_PROBLEM TO WORK ON_
Retype the passage of the joke collection below from "On some level" to "like a 12 y/o." with no changes.

_DOCUMENT TEXT_
-----

My horoscope was so wrong today I’m beginning to doubt the science behind this life planning tool.
Co-Worker: You say apparently a lot.
Me: Yes, I know.
CW: It really bothers me.
M: Apparently so.
CW: You don’t care.
M: Apparently not.
The masseuse asked if I wanted her to finish me, I said yes & then she ripped my spine out & said “Flawless Victory!”
February 2020 – *looks at phone to check the date*
April 2020 – *looks at phone to check what day of the week it is*
Right before my grandma passed away she presented me with a jewelry box full of my own baby teeth like cursed hand-me-downs
Almost done with my screenplay about the end of the world, and only cats survive.
I call it “Apocalypse Meow”.
On some level I’ve always known that caterpillars drink dewdrops. But I never sat down to think about it while crossing the street before.
i will not order eggs in a restaurant unless the chef personally lays them
Watched a nature documentary with my daughter and as the hungry polar bear approached the abandoned seal pup she said, “Oh, good, the polar bear is going to help her!” and sometimes I really wish I saw the world like a 12 y/o.
Me: *stubs toe*
My voodoo doll: “Ouch! Jeez can’t that idiot get ANYTHING right?!”
Please say a prayer for my 8 year old son, he has to write 4 sentences.
“2:00! Are you ready for the movie?!?” my son asked. I was not, I told him, not even close. His mom had taught him to tell time. He had taught himself to set the alarm on his watch. But it would be up me to teach him the critical difference between AM and PM.
People should be able to call in healthy: “Look, I’m not coming into the office today. I feel really good and I don’t want to waste it on being at work “
Interviewer: “Is this glass half empty or half full?”
Guy: “It’s completely full.”
Interviewer: “You’re hired. Welcome to Lay’s.”
I want to win a contest where you get a line in a movie. And I want that line to be about the chili dog I’m eating. And I’m going to keep screwing up that line. And they’re going to have to keep bringing me chili dogs.

-----

[Collected data]

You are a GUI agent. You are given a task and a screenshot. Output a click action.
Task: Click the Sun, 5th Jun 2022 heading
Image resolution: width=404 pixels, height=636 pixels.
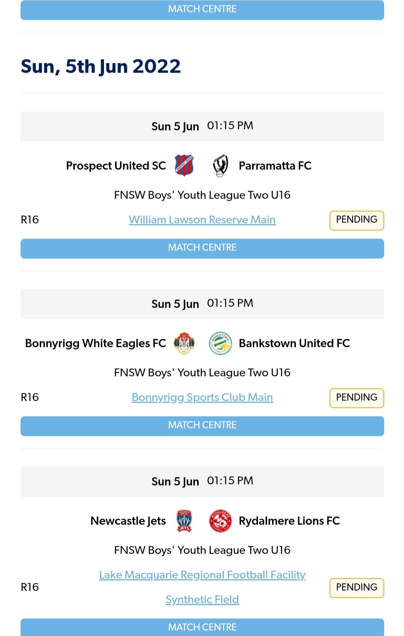(101, 66)

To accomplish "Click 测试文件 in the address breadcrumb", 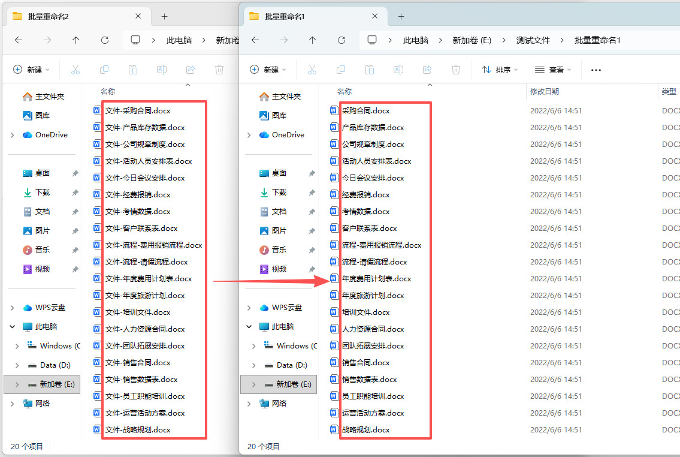I will click(533, 40).
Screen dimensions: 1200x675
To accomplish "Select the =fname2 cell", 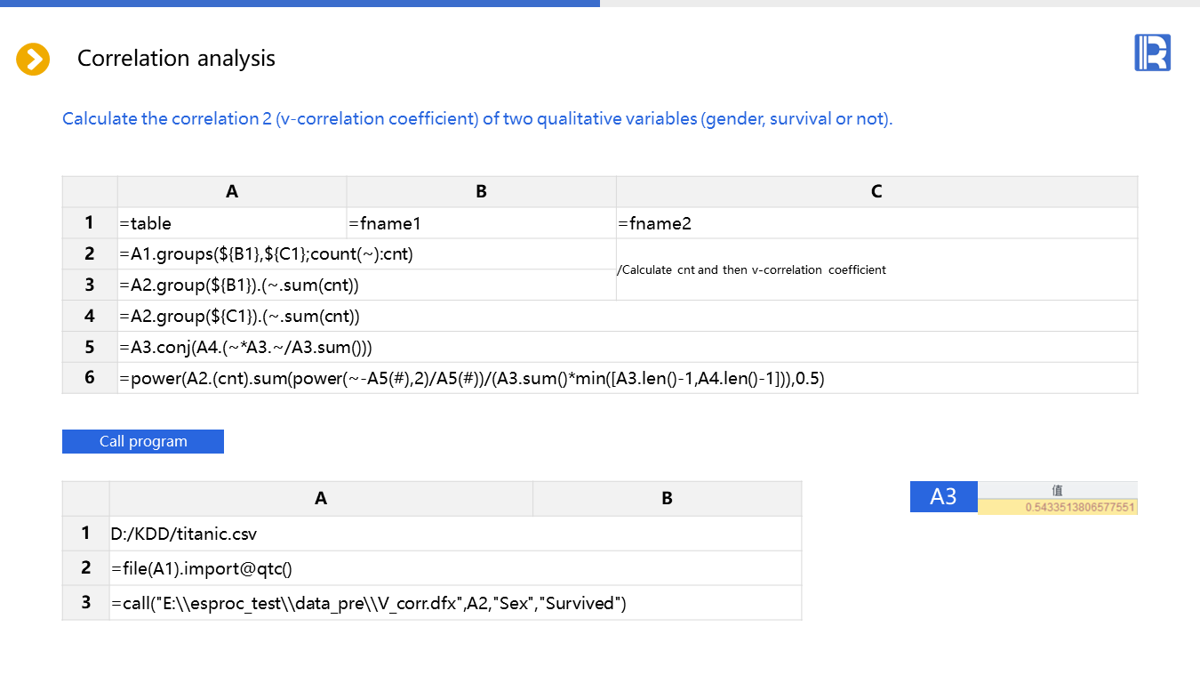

-----

_TASK ANSWER_
On some level I’ve always known that caterpillars drink dewdrops. But I never sat down to think about it while crossing the street before.
i will not order eggs in a restaurant unless the chef personally lays them
Watched a nature documentary with my daughter and as the hungry polar bear approached the abandoned seal pup she said, “Oh, good, the polar bear is going to help her!” and sometimes I really wish I saw the world like a 12 y/o.